The code in question hooks into explorer.exe but was crashing on entry to the callback function:
Unhandled exception at 0x60055b50 (redacted.dll) in explorer.exe: 0xC0000005: Access violation writing location 0x548b0cca.
Callstack:
> redacted.dll!myCallWndProcRetCallback(int nCode=0x00000000, unsigned int wParam=0x00000000, long lParam=0x015afa58) Line 799 C++
user32.dll!_DispatchHookW@16() + 0x31 bytes
user32.dll!_fnHkINLPCWPRETSTRUCTW@20() + 0x5e bytes
user32.dll!___fnDWORD@4() + 0x24 bytes
ntdll.dll!_KiUserCallbackDispatcher@12() + 0x13 bytes
user32.dll!_NtUserMessageCall@28() + 0xc bytes
user32.dll!_SendMessageW@16() + 0x49 bytes
explorer.exe!CTaskBand::_FindIndexByHwnd() + 0x21 bytes
explorer.exe!CTaskBand::_HandleShellHook() + 0x48 bytes
explorer.exe!CTaskBand::v_WndProc() + 0x660 bytes
explorer.exe!CImpWndProc::s_WndProc() + 0x3f bytes
Visual Studio 2005 gave the following disassembly:
--- c:\projects\redacted.cpp -------------------------
//------------------------------------------------------------------------------
LRESULT CALLBACK myCallWndProcRetCallback(int nCode, WPARAM wParam, LPARAM lParam) {
60055B50 inc dword ptr [ebx+548B0CC4h]
60055B56 and al,18h
60055B58 mov eax,dword ptr [g_callWndProcRetHook (600B9EE8h)]
60055B5D push esi
and the memory around 0x548B0CC4 is all ?????? so it is not mapped memory, hence the crash.

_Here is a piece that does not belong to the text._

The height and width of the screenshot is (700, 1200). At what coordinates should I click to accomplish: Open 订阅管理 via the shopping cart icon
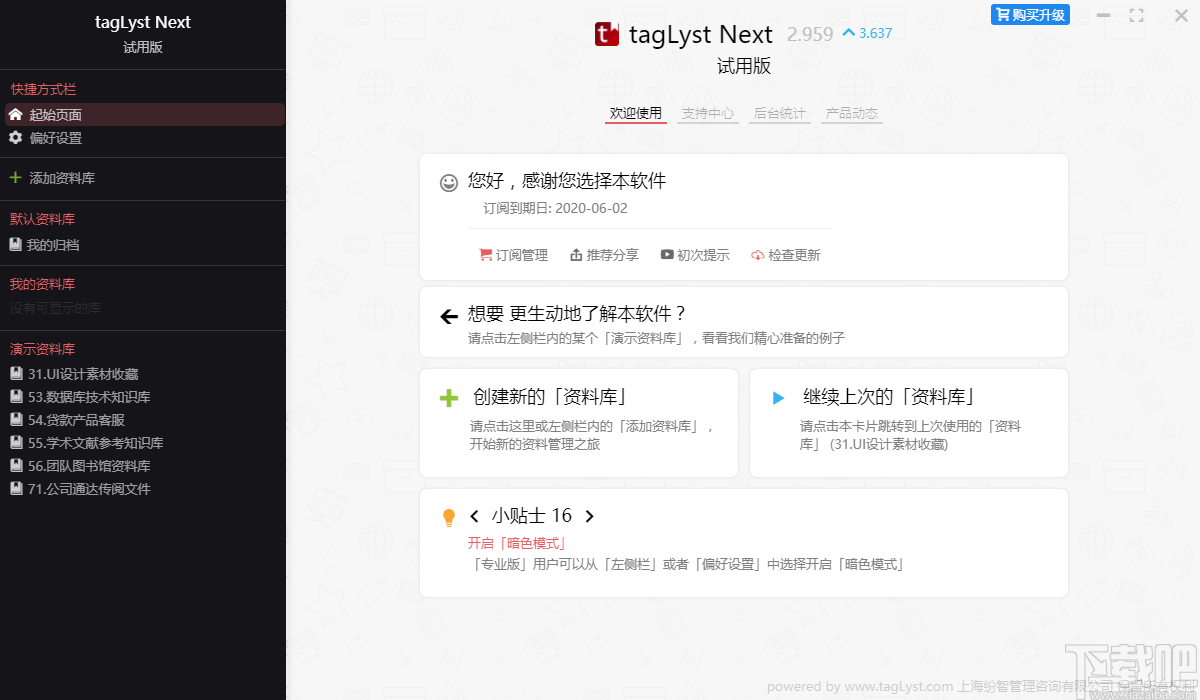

The machine code at the start of myCallWndProcRetCallback is this:
0x60055B50: ff 83 c4 0c 8b 54 24 18 a1 e8 9e 0b 60 56 52 57 50 ff 15 8c a6 09 60 5f 5e 83 c4 08 c2 0c 00 cc 8b 4c 24 04 8b 01 8b 50
But Visual Studio also sometimes gives the following disassembly for this function:
--- c:\projects\redacted.cpp -------------------------
60055B51 add esp,0Ch
if ( nCode == HC_ACTION && lParam != NULL) {
60055B54 mov edx,dword ptr [esp+18h]
60055B58 mov eax,dword ptr [g_callWndProcRetHook (600B9EE8h)]
60055B5D push esi
This looks like the correct disassembly but it is from 1 byte later than the disassembly above! You can see the instructions are the same from 0x60055B58 onward.
So, it looks like the linker says the function is at 0x60055B50 but the code actually starts at 0x60055B51. I have confirmed the former is the callback set into the Windows hook. So when Windows calls back into the function it executes bad code.
The question I have is how the linker could get this wrong? I did a rebuild and the problem went away, it seems random. At the time the /FORCE:MULTIPLE linker option was in effect but without it no link error is reported for this callback.
A late addition: Could this be related to the relocation or rebasing of a DLL? If the relocation was off by 1 byte, this could perhaps cause the problem?